Cluster parallel

All python based solutions listed on https://wiki.python.org/moin/ParallelProcessing are investivated.

Projects without a github link are filtered out. These are usually repos too old or not well maintained, without proper issue-solving mechanism.

Projects with too little github stars are filtered out.

The rest shows that "ray" and "celery" are the two most prominent candidate, followed by "dask" and "deap".

lsf

To begin with, IBM LSF is tried first since it's the recommended tool. However, the functions does not meet my requirements. LSF fundamentally lacks a programmable interface.

ray

"ray" is deployed successfully on the campus hpc, but problems are encounted that cannot be found and solved. Trials are also made to deploy "ray" on newer systems. The results are as following.

  • zju-i1c311-ws0-u: successful
  • zju-i19b118-ws0-u: successful
  • zju-i19b118-ws1-u: successful
  • zju-i1b305-ws0-u: successful deployment, error when running, probably caused by wsl
  • zju-i1c410-ws0-c: successful deployment, error when running, probably caused by centos 7
  • zju-i19b118-mgt01 with 40 nodes: successful deployment, unstable running result, sometimes successful, sometimes error, unusuable.

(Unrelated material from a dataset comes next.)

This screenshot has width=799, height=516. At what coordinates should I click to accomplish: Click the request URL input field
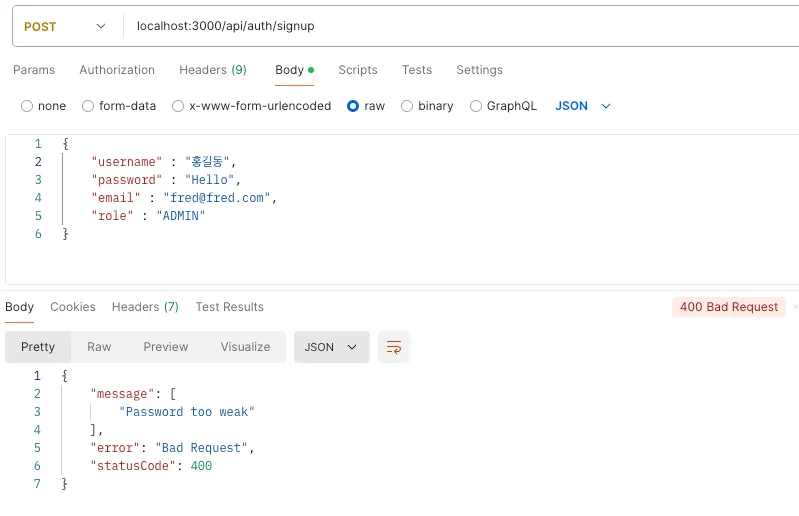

n2n is used to avoid firewall port restriction.

Although the deplyment and running are successful on the first 3 nodes, ray shows problems on load balancing, which is yet to be solved.

However, the ray dashboard serves great.

diy

It is possible to write one's own parallel framework. In fact, a tool 'bexec' have been made to allow parallel execution of commands (e.g. ray manangement commands) on hpc, using python multiprocessing and ssh.

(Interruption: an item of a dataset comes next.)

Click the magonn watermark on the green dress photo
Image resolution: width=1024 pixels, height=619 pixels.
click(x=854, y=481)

To diy such a framework, there are problems to be solved and requirements to be met as following:

  • remote connection
    • paramiko for reusable ssh connection: too buggy, too slow, cannot make it work
    • alternatives with detail comparison is found at https://parallel-ssh.readthedocs.io/en/stable/alternatives.html
    • parallel-ssh also has similar problems, solved by deploying ed25519 keys (also paramiko) turned out 8192 bit rsa is not well supported
  • resource balance
    • monitoring of remaining resource with accuracy and efficiency
  • fault tolerance
    • node problem
    • worker problem
    • process problem
  • avoid management node bottleneck
    • async and threading based task schedulling does not run on multiple cores

Despite the cluster can run, the performance is task scheduler bottlenecked. In both case of paramiko and parallel-ssh, I cannot make multiprocessing on these two work due to 'can not pickle'.

The framework, however, can still be used in future where task scheduler is not a bottleneck.

Better still, parallel-ssh proves to be a good parallel command tool, which is what it's designed to be. Scripts are written to manage ray and celery instances using parallel-ssh.

celery

It works.

celery + rabbitmq + redis works.

All 5 workstations managed by me work smoothly, including 3 ubuntu 22.04, 1 ubuntu 20.04, and 1 centos 7.9. This gives 128+64+32+24+32=280 physical cores, or 560 threads.

Of all the 45 hpc nodes, all centos 7.4, 2 nodes (mgt01, mgt02, fat01) are management nodes, 3 nodes (ndoe28, node31, gpu08) are not physically not available, making a total of 39 nodes available to use. This gives 1904 physical cores, or 2072 threads.

One of the workstation is choosen to be the head node where the tasks are assigned, messages passed with rabbitmq, and results collected by redis. This gives a toatal of 280+1904-64=2120 physical cores, or 560+2072-128=2504 threads.

All the tasks are set with 19 nice value, i.e. lowest priority to keep a low profile and minimize influence on other users. Even though it is still competitive enough against other users' tasks. The head node would show delay on processing other nodes' celery heartbeats should it be filled with tasks too.

1904 cores cost ¥190.4 per hour, for a campus public facility this is very arrogant. However, an inspection into the billing system shows that it counts only the lsf record, thus all these calculation are done for free! This is clearly an exploit, but a rule is a rule and the price is set obviously improperly. In fact, members of the administration board have an unclear 'discount' on using the cluster, which could be the actual reasonable price. Now that the billing system is both arrogant and stupid, I see no point to make it smart while remaining arrogant.

The actual exploit lies that the cluster nodes allow direct ssh access other than through lsf.